■ Objective: Reproduce the data below verbatim, starting at the line that contains "Where should I click to: Click the 46,2" and ending after the line that contains "[x=30, y=20]".

Data records
— Begin —
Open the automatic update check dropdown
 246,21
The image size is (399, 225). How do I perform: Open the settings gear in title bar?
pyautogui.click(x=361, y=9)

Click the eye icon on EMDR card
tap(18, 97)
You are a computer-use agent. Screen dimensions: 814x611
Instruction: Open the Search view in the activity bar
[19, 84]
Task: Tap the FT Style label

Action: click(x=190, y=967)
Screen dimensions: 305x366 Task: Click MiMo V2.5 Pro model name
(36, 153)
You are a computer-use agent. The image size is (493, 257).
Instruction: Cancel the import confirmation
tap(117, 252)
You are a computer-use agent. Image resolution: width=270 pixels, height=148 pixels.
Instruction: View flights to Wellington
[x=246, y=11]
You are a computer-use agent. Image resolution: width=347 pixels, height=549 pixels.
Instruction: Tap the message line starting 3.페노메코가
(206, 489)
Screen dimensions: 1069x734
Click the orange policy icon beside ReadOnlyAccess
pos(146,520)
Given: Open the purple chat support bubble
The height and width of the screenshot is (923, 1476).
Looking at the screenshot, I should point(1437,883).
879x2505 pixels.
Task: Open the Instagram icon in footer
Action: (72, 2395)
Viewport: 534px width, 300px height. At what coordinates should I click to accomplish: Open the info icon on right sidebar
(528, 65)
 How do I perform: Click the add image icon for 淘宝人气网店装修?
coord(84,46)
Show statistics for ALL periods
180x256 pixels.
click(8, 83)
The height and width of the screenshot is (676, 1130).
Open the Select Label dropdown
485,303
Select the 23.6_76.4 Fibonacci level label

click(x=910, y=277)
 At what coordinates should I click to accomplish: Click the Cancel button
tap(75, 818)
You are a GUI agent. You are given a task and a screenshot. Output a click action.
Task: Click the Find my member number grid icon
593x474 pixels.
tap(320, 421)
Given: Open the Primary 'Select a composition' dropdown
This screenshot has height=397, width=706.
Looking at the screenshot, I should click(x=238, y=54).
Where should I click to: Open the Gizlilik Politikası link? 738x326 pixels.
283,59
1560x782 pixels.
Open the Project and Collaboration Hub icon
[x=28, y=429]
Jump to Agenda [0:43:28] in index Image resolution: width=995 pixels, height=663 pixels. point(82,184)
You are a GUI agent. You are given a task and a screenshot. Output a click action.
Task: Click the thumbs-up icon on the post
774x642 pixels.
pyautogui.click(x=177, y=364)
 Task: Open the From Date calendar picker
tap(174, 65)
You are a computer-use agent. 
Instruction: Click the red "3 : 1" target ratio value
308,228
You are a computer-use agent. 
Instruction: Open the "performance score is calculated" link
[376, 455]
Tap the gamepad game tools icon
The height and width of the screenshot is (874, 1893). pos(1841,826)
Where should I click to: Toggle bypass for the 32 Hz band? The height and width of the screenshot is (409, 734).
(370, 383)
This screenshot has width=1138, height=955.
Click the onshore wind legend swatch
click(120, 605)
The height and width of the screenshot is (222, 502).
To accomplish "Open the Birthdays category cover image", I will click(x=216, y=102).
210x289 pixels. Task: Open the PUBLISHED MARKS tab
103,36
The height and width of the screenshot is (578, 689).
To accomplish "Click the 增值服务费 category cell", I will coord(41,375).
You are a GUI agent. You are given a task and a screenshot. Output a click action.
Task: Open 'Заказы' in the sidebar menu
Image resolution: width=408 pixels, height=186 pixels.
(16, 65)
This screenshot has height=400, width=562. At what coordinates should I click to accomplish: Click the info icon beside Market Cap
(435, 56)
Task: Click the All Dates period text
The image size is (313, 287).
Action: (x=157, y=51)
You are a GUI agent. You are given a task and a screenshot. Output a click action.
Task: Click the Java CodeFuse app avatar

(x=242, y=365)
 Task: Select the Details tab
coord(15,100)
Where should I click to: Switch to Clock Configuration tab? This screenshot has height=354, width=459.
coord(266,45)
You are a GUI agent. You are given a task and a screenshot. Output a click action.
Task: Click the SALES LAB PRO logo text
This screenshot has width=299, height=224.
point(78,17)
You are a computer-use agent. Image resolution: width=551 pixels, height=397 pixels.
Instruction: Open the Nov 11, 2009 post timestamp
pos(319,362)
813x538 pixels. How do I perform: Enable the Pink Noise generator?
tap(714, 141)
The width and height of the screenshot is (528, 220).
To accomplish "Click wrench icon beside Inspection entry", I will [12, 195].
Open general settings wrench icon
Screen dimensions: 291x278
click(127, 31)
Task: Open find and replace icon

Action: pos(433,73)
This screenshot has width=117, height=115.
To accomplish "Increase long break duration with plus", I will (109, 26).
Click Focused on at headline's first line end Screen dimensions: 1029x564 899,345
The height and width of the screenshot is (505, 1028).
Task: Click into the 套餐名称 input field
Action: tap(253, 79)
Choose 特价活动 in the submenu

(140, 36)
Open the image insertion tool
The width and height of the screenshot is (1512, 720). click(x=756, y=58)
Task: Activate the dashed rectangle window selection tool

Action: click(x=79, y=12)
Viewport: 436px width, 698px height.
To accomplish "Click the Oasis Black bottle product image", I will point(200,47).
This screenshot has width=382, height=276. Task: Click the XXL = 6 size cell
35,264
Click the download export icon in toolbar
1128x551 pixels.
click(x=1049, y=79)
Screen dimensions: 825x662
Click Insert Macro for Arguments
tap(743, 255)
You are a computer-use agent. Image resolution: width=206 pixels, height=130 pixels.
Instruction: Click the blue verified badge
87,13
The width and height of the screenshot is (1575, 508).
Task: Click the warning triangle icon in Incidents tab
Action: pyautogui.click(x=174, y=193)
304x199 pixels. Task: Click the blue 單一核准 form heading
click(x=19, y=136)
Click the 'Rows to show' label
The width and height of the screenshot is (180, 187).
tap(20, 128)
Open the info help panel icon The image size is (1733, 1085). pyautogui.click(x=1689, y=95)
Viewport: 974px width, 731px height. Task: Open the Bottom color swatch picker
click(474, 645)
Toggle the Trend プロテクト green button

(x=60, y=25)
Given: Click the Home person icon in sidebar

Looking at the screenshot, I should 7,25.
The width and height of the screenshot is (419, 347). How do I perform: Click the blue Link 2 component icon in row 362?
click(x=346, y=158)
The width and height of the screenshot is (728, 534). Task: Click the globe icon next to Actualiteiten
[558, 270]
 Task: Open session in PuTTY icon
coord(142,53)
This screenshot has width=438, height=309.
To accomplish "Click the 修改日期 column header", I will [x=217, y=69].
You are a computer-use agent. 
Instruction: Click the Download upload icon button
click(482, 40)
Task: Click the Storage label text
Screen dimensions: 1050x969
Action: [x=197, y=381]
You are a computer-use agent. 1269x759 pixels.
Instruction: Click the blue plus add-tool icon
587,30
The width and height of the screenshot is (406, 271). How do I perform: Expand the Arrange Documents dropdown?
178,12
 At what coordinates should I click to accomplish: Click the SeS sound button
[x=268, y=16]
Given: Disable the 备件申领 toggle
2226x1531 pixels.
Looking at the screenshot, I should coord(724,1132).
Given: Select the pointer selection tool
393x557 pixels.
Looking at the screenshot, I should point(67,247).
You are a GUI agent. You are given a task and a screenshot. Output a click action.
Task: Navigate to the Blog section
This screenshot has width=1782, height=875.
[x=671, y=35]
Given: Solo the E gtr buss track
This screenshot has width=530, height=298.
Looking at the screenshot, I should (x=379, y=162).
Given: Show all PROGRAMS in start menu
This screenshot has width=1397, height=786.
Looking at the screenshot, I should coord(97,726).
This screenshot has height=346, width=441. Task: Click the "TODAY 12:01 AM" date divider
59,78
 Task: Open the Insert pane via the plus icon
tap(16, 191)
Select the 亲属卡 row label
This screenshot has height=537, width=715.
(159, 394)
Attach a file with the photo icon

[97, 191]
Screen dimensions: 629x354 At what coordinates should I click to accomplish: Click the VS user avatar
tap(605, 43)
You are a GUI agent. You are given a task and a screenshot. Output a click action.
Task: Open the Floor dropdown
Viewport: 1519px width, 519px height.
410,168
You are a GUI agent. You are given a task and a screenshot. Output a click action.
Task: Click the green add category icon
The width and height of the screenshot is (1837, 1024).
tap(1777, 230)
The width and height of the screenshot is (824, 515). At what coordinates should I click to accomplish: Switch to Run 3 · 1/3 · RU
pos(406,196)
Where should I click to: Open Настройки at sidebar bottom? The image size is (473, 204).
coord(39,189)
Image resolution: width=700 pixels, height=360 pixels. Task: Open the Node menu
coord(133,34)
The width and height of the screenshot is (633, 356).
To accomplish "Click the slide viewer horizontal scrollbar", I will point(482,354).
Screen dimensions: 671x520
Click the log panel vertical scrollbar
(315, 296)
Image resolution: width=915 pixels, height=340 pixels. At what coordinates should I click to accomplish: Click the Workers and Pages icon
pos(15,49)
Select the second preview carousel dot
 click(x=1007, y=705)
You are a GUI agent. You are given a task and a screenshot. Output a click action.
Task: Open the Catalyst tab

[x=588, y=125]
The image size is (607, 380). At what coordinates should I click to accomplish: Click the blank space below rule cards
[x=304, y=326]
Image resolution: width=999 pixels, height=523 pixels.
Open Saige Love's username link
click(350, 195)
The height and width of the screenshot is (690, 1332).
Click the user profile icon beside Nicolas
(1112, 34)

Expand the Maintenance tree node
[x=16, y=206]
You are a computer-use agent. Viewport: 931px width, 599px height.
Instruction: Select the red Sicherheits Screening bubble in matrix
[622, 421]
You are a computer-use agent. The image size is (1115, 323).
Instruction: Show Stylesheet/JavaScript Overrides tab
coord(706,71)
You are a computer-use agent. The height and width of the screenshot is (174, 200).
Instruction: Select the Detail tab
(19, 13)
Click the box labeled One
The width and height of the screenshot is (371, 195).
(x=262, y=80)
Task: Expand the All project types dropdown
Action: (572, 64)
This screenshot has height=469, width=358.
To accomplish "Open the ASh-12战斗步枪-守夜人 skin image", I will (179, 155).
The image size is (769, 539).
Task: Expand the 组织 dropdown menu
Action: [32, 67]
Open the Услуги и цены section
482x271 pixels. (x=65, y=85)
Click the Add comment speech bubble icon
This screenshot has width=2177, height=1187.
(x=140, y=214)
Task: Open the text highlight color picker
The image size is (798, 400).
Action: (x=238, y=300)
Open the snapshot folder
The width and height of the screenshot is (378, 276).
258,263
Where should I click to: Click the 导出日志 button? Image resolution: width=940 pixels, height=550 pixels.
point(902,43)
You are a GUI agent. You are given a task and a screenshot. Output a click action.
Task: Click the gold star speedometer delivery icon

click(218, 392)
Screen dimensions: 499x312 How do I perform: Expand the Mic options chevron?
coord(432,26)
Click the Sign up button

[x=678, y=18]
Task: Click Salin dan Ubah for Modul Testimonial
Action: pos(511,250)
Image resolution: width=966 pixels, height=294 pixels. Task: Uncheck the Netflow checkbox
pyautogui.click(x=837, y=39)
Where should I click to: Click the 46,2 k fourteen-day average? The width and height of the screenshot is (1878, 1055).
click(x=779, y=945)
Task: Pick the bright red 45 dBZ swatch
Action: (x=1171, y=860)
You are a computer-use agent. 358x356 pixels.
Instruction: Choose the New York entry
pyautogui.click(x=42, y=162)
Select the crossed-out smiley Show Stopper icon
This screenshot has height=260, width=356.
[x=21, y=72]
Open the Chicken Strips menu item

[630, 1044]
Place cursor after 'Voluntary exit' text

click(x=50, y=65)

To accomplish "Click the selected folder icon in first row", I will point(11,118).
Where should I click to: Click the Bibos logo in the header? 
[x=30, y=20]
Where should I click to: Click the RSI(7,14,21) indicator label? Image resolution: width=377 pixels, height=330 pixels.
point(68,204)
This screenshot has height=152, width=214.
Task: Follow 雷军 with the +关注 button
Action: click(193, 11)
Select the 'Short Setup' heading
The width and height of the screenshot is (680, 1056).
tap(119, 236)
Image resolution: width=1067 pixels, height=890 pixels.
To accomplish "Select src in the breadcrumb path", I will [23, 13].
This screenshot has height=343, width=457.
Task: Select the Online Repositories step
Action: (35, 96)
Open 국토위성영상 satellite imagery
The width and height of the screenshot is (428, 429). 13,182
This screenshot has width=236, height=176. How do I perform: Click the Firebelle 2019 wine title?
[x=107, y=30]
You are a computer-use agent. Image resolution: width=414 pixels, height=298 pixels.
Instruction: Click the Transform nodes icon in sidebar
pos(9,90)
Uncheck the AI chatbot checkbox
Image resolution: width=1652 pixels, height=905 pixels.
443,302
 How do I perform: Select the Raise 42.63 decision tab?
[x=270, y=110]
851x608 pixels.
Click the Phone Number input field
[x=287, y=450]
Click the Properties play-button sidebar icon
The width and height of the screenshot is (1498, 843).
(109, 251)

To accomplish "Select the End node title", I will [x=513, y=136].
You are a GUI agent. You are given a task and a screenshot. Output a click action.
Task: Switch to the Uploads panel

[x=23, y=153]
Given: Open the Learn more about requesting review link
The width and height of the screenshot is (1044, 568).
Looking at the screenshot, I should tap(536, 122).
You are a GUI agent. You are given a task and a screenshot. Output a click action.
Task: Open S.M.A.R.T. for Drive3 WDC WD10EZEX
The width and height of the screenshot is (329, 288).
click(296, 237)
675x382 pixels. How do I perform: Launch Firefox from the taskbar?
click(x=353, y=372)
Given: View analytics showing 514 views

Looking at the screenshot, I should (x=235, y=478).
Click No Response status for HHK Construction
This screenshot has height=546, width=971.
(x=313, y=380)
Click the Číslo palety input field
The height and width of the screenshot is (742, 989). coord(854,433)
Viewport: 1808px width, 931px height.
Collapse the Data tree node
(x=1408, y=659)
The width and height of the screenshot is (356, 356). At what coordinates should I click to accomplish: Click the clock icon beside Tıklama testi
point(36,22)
— End —
■ Written response:
Where should I click to: Click the 46,2 k fourteen-day average? The width and height of the screenshot is (1878, 1055).
click(x=779, y=945)
Task: Pick the bright red 45 dBZ swatch
Action: (x=1171, y=860)
You are a computer-use agent. 358x356 pixels.
Instruction: Choose the New York entry
pyautogui.click(x=42, y=162)
Select the crossed-out smiley Show Stopper icon
This screenshot has height=260, width=356.
[x=21, y=72]
Open the Chicken Strips menu item

[630, 1044]
Place cursor after 'Voluntary exit' text

click(x=50, y=65)

To accomplish "Click the selected folder icon in first row", I will point(11,118).
Where should I click to: Click the Bibos logo in the header? 
[x=30, y=20]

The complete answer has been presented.